For some people, work is life.

For others, they work is in the way of living life.

And then there are all who fall in the spectrum between those two.

Regardless of where you are and how much you love your job, there’s great value in finding experiences that help you detach from work and become more involved and absorbed in your non-work life.

Typically these experiences involve learning new things (i.e.g a new language), seeking out intellectual challenges (e.g., playing chess), doing things to challenge ourselves (e.g., competing in triathlons), or simply doing things to broaden our horizons (e.g., taking a class in a field different from our job).
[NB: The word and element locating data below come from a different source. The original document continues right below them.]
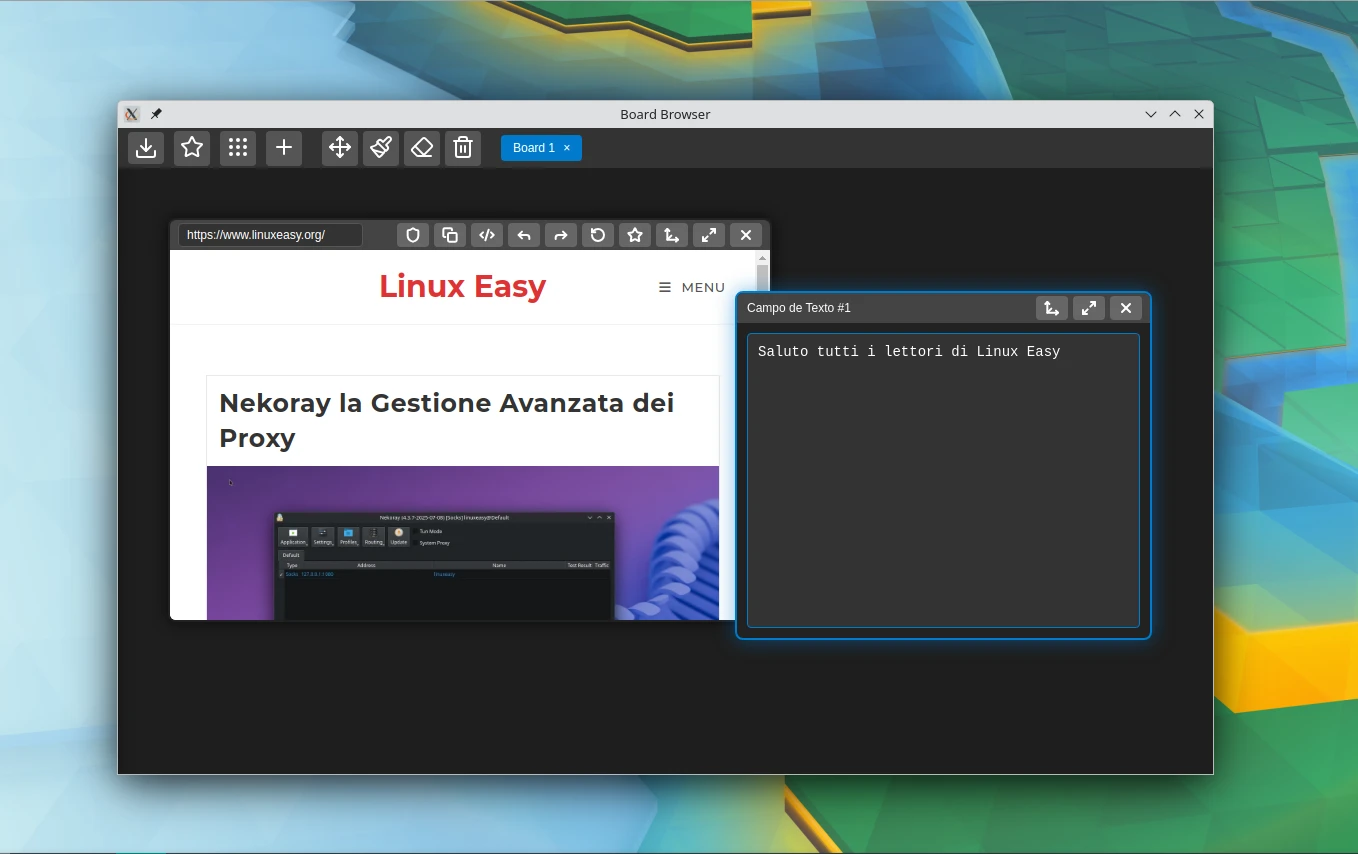This screenshot has width=1358, height=854.
Task: Click the download/import icon in toolbar
Action: tap(146, 148)
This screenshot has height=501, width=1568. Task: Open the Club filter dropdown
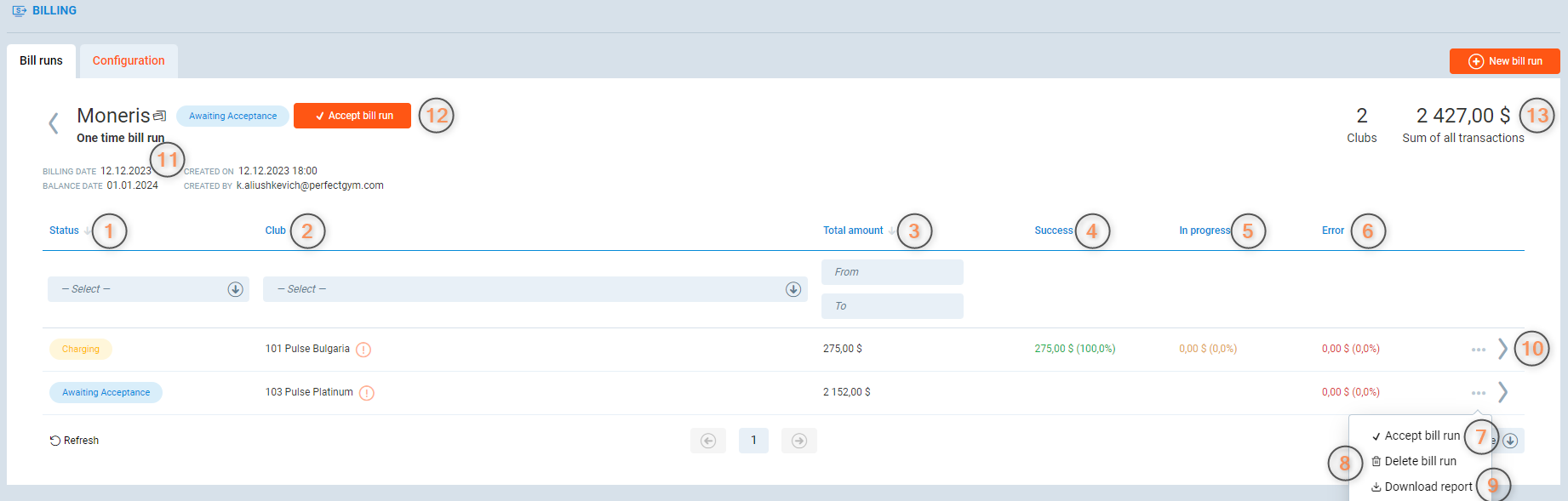(x=535, y=289)
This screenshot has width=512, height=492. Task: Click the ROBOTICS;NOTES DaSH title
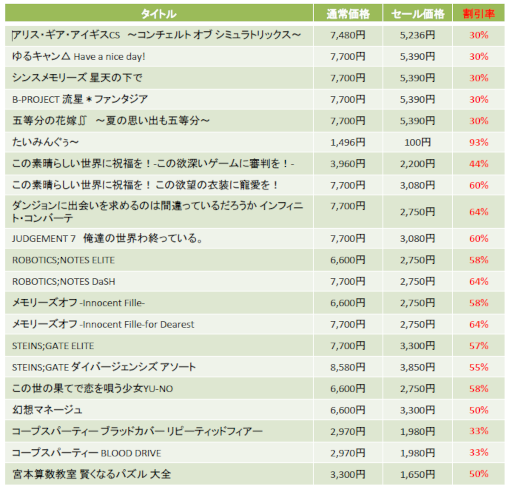[x=64, y=282]
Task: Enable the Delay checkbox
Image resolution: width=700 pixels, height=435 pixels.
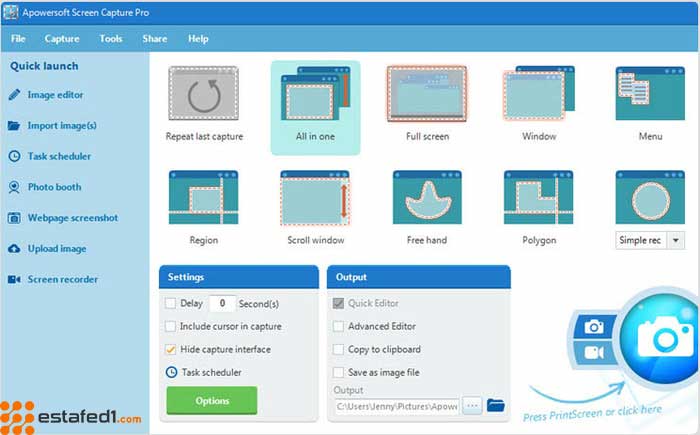Action: point(170,303)
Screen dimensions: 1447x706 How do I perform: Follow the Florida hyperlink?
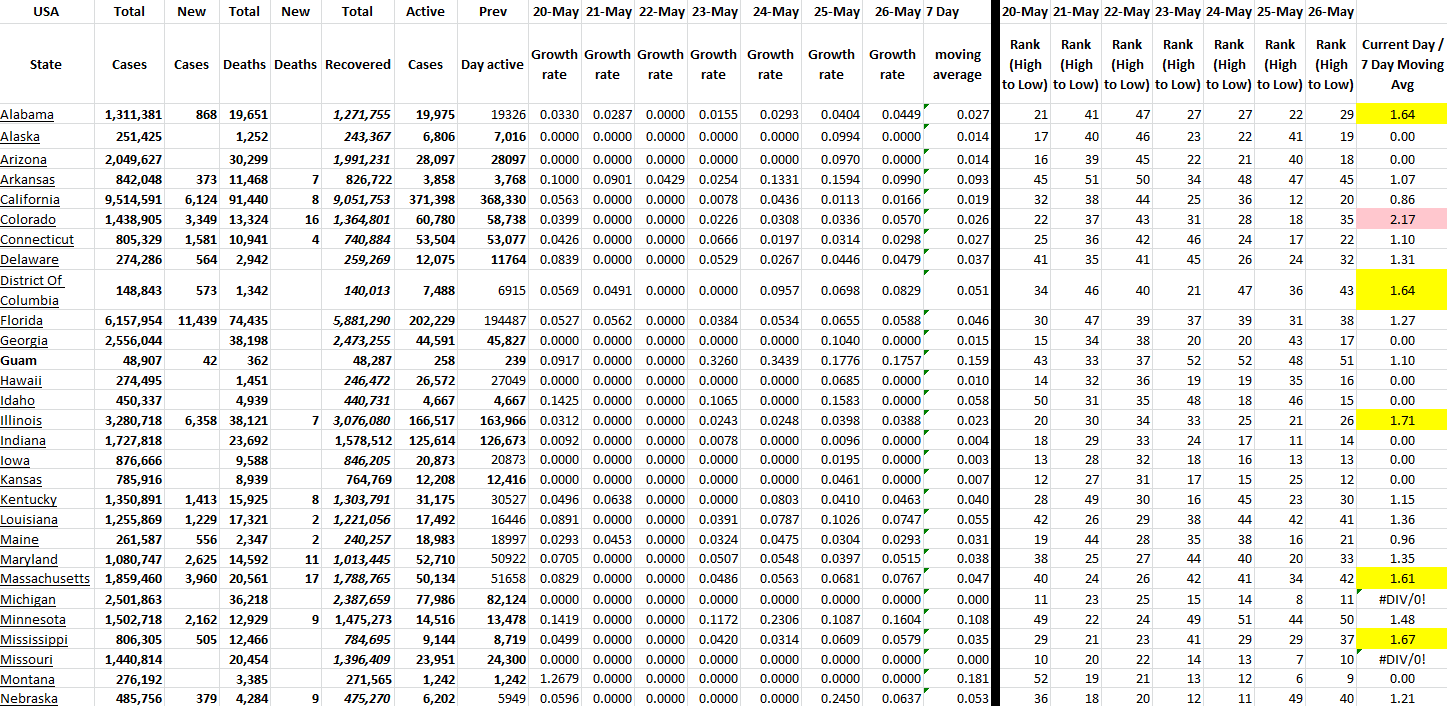pos(23,321)
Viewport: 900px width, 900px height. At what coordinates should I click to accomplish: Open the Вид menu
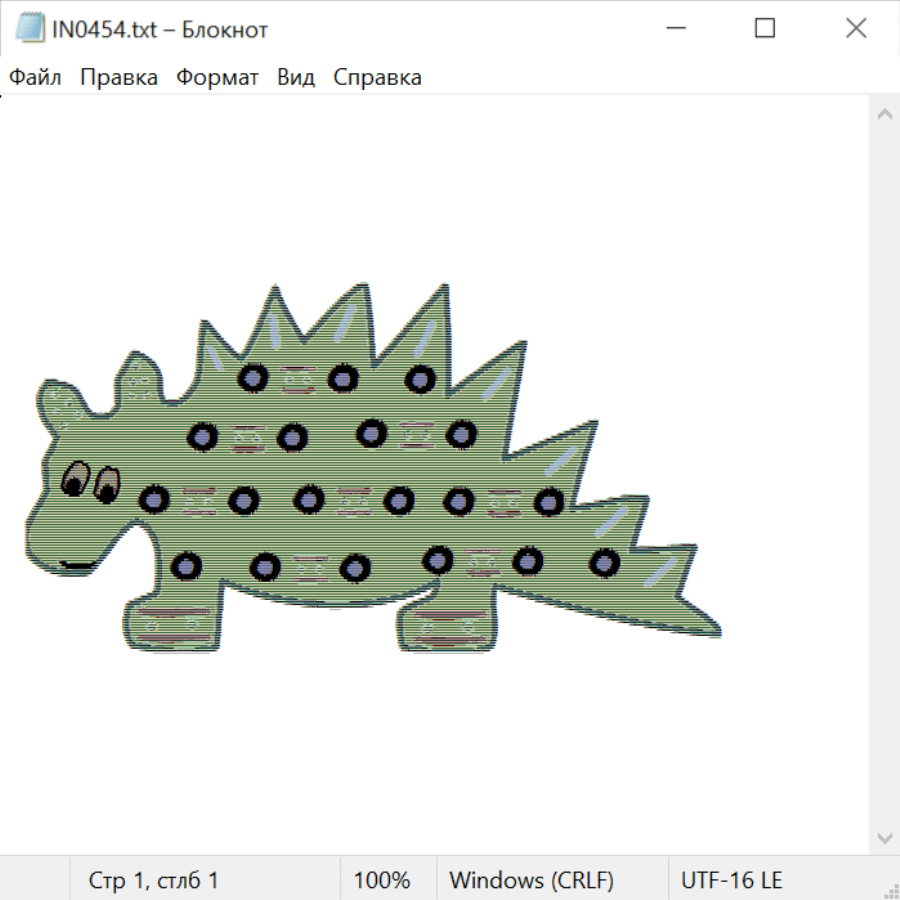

The more varied experiences you get involved in, the more you broaden your view and create the conditions to sharpen your systems thinking and analogy making skills. Not only that, but getting involved in outside experiences help us in two ways:

First, they force us to devote our mental and intellectual resources to something other than work. Doing so enables us to achieve some level of detachment from it.

Second, they can be highly reinforcing. They allow us to feel a sense of achievement and accomplishment. This can add to our satisfaction on the job or compensate for it should we find ourselves not in the ideal work environment.

How many outside experiences are you involved in that help you detach from work at a psychological level?

Two young men smiling as they build a tower out of various office supplies.

What experiences do you want to have next?

It’s easy for us to have goals and plan for them. But how many of your goals are experience-based?

Same process applies.

Start with the end in mind.

Visualize objects, concepts, systems, groups and processes as you plan your next successful creative achievement. Ensure richness of imagery you create; varied, strong, vivid, lively and intense images that help you feel your successful future now, experiencing what you hope to feel then. Create a picture that brings your full senses into action. Illustrate in front of you as your hand coordinates with your mind and your third eye vision.

Scribe or draw it. Play around with colored pens to highlight connections of the parts, or even use different types of markers to emphasize importance. See what speaks to you the loudest.

When you have decided on the direction you’re moving towards, figure out the experiences you wish to engage with.

What roads do you take? Are you hiking or sailing? Do you prefer to travel alone and fast or with others and far? Do you collect things or you connect them instead?

These are your experience decision principles. You consult them every time you’re faced with conflicting signs for roads ahead.

There are no good or bad choices. Only good or bad for you.

That’s why many people miss out on happiness and waste their energy choosing the roads without much planning. To avoid this, align your intentions with your compass, write them down in a journal and then embrace your experiences will full heart and mind.